§ Task objective:
Could you copy exactly the lines from the start of the records through the one containing "You are a computer-use", both included, and leave out the pictures?

§ Material for this task:
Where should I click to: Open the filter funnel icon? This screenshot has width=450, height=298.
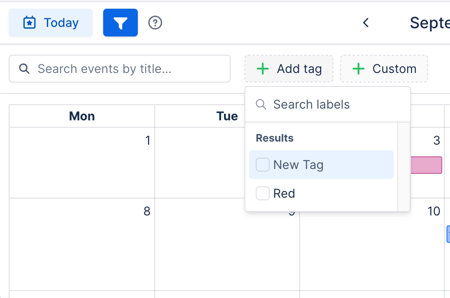click(x=120, y=23)
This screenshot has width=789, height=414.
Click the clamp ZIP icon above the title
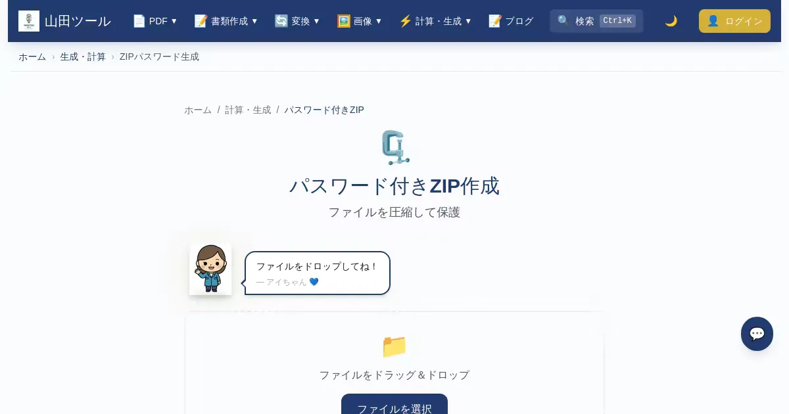click(395, 147)
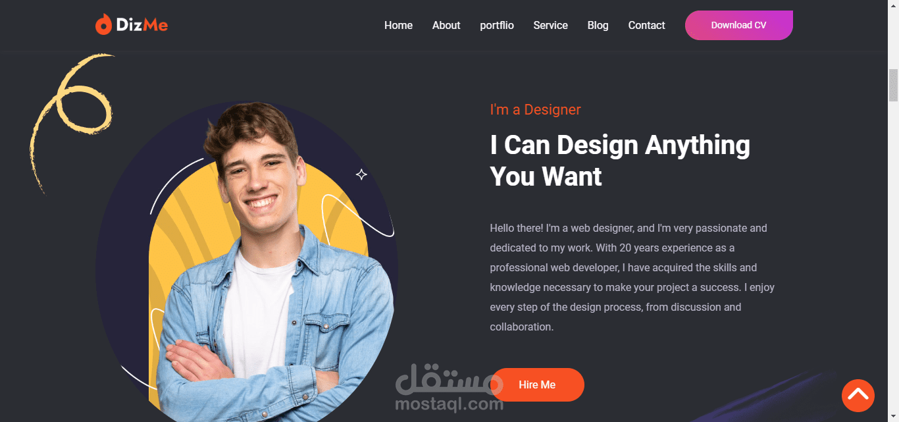Click the "I'm a Designer" orange subtitle
Image resolution: width=899 pixels, height=422 pixels.
535,109
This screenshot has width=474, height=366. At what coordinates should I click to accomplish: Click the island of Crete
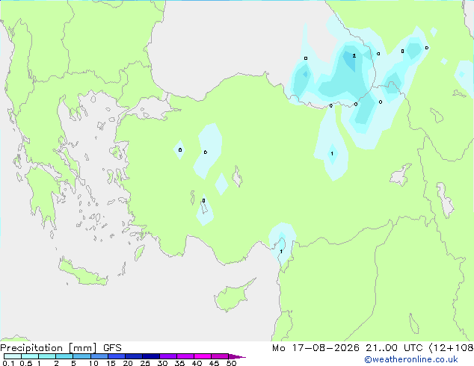[82, 273]
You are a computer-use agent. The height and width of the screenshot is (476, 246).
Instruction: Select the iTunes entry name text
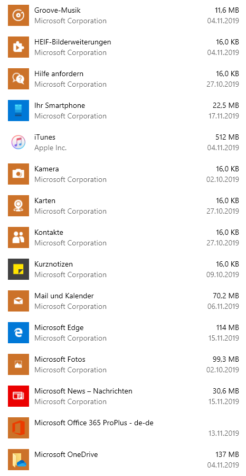45,137
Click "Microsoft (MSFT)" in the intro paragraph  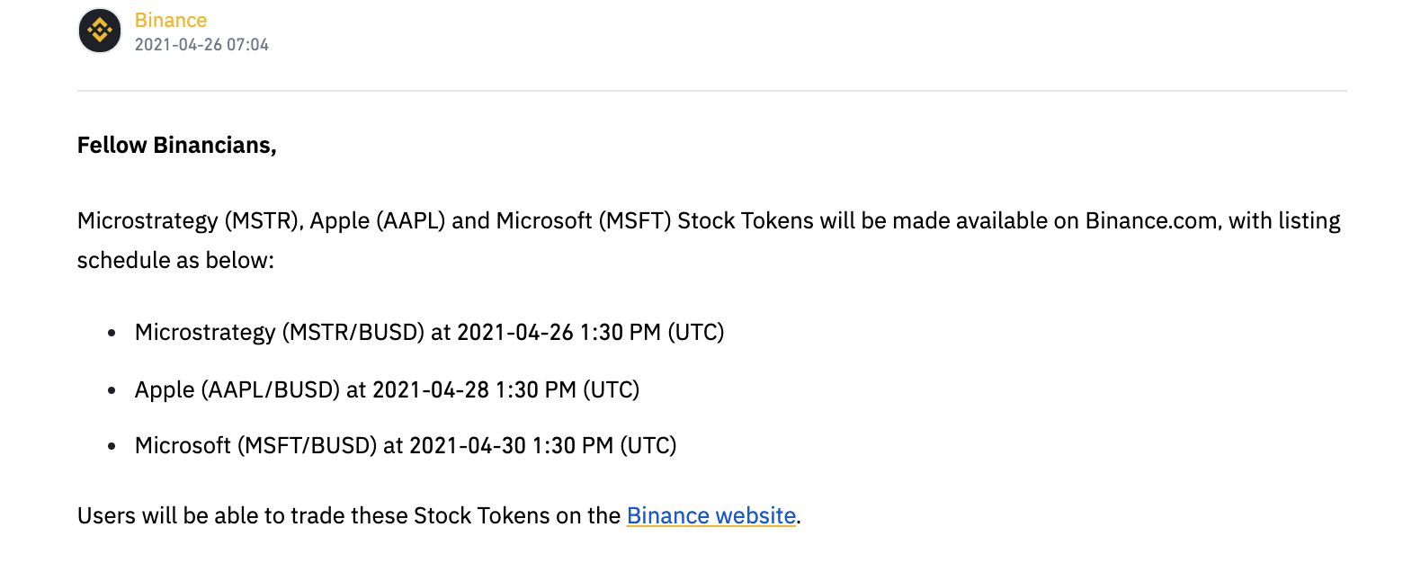click(x=584, y=220)
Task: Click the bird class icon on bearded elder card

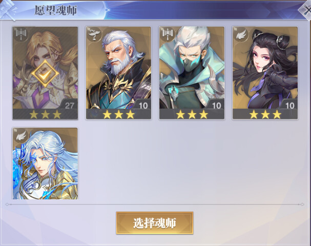Action: [x=94, y=34]
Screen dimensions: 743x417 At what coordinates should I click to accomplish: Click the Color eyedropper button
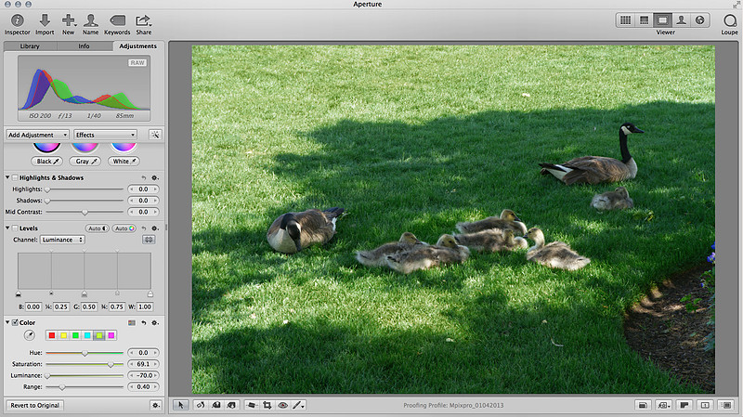30,334
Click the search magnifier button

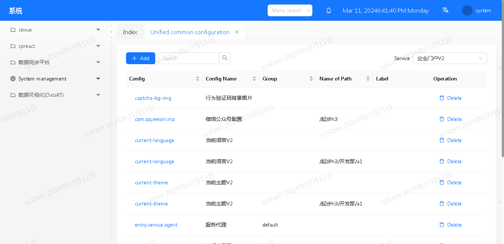pyautogui.click(x=225, y=58)
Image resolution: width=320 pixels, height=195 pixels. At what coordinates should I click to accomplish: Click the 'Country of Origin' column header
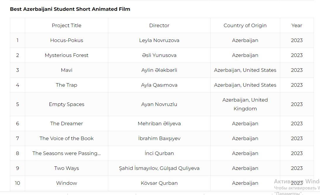[x=245, y=25]
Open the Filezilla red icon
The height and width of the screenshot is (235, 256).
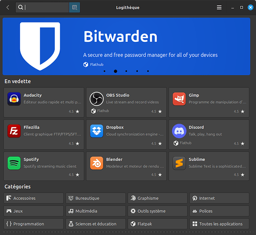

§ Response to this exercise:
Where should I click to: Open the filter funnel icon? This screenshot has width=450, height=298.
click(x=120, y=23)
This screenshot has width=789, height=414.
Click the clamp ZIP icon above the title
click(395, 147)
Click the "I'm a Designer" orange subtitle
Image resolution: width=899 pixels, height=422 pixels.
535,109
This screenshot has width=474, height=366. At what coordinates should I click to accomplish: Click the island of Crete
[82, 273]
You are a computer-use agent. The height and width of the screenshot is (476, 246).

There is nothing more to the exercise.